Items from a data source
•••••
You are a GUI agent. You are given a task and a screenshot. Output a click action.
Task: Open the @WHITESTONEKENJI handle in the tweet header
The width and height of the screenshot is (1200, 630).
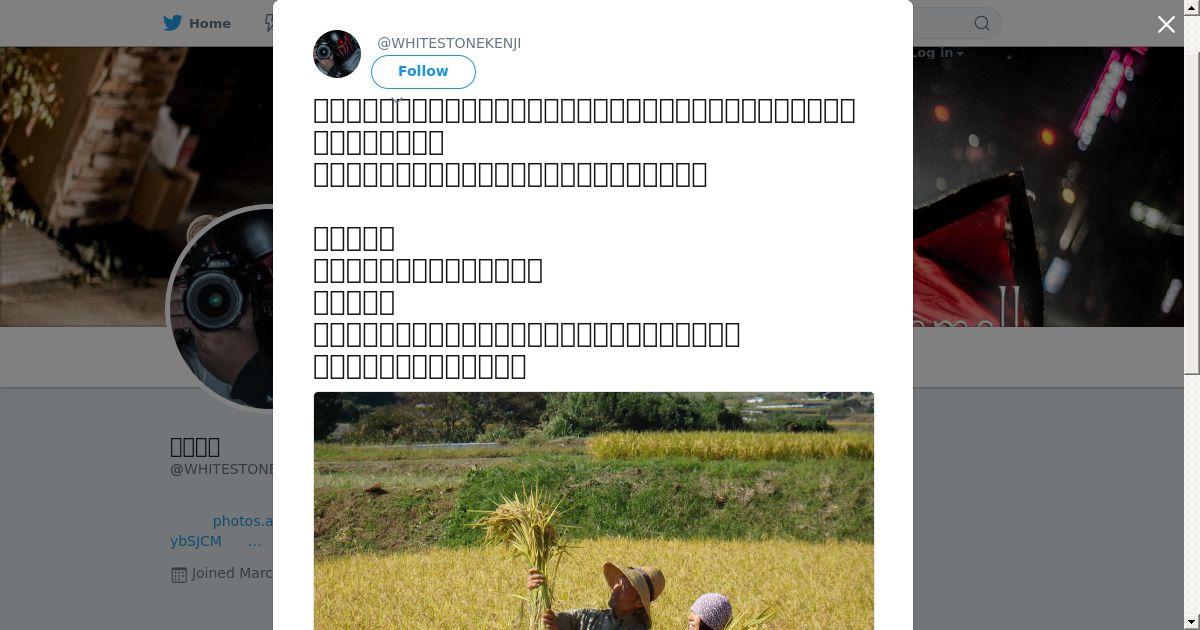449,43
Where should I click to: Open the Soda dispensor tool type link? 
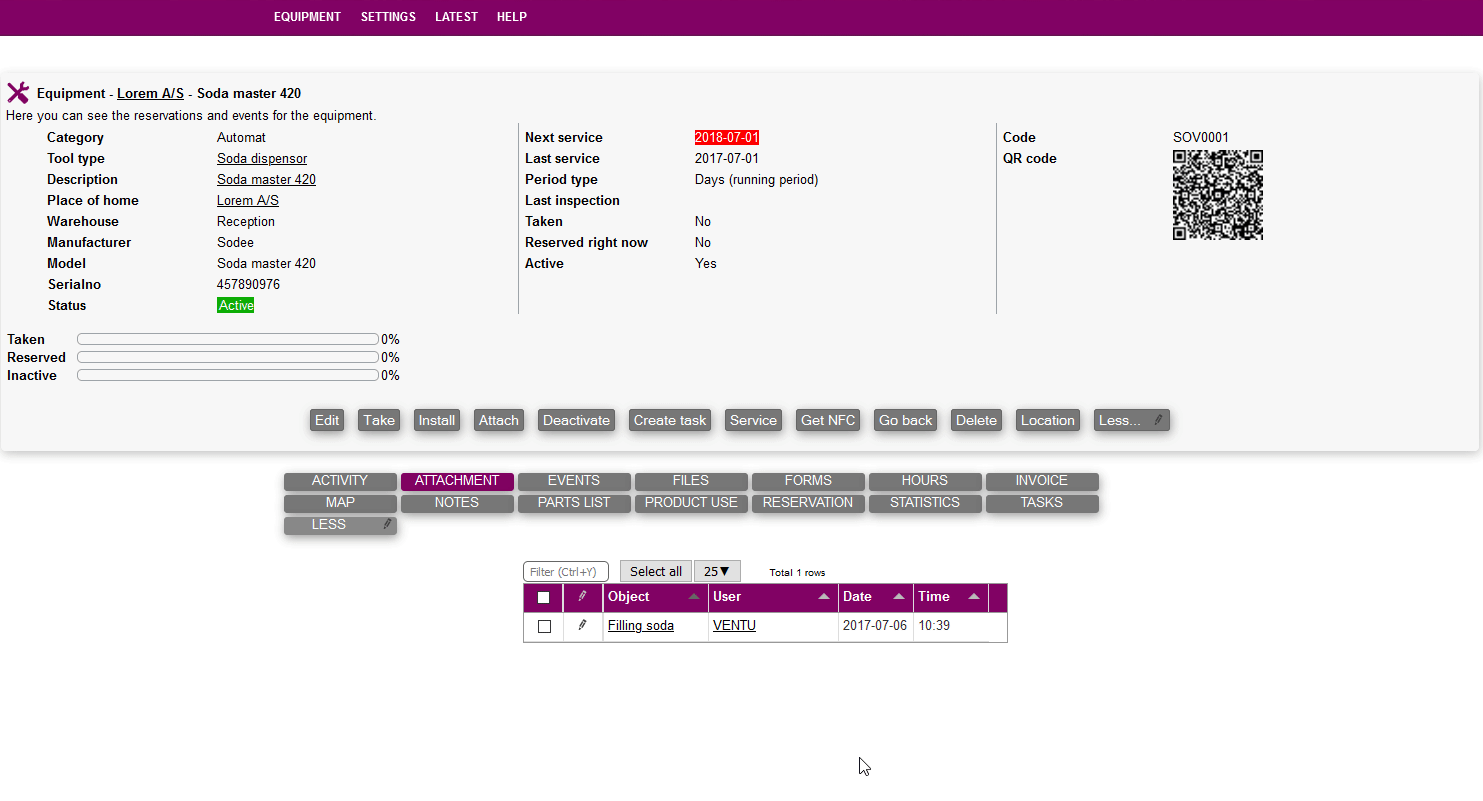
•••••
◆ **BRIEF**
Give back each line above verbatim, dropping every picture.

◆ **EXERCISE RESPONSE**
You are a GUI agent. You are given a task and a screenshot. Output a click action.
Task: Open the @WHITESTONEKENJI handle in the tweet header
The width and height of the screenshot is (1200, 630).
449,43
Where should I click to: Open the Soda dispensor tool type link? 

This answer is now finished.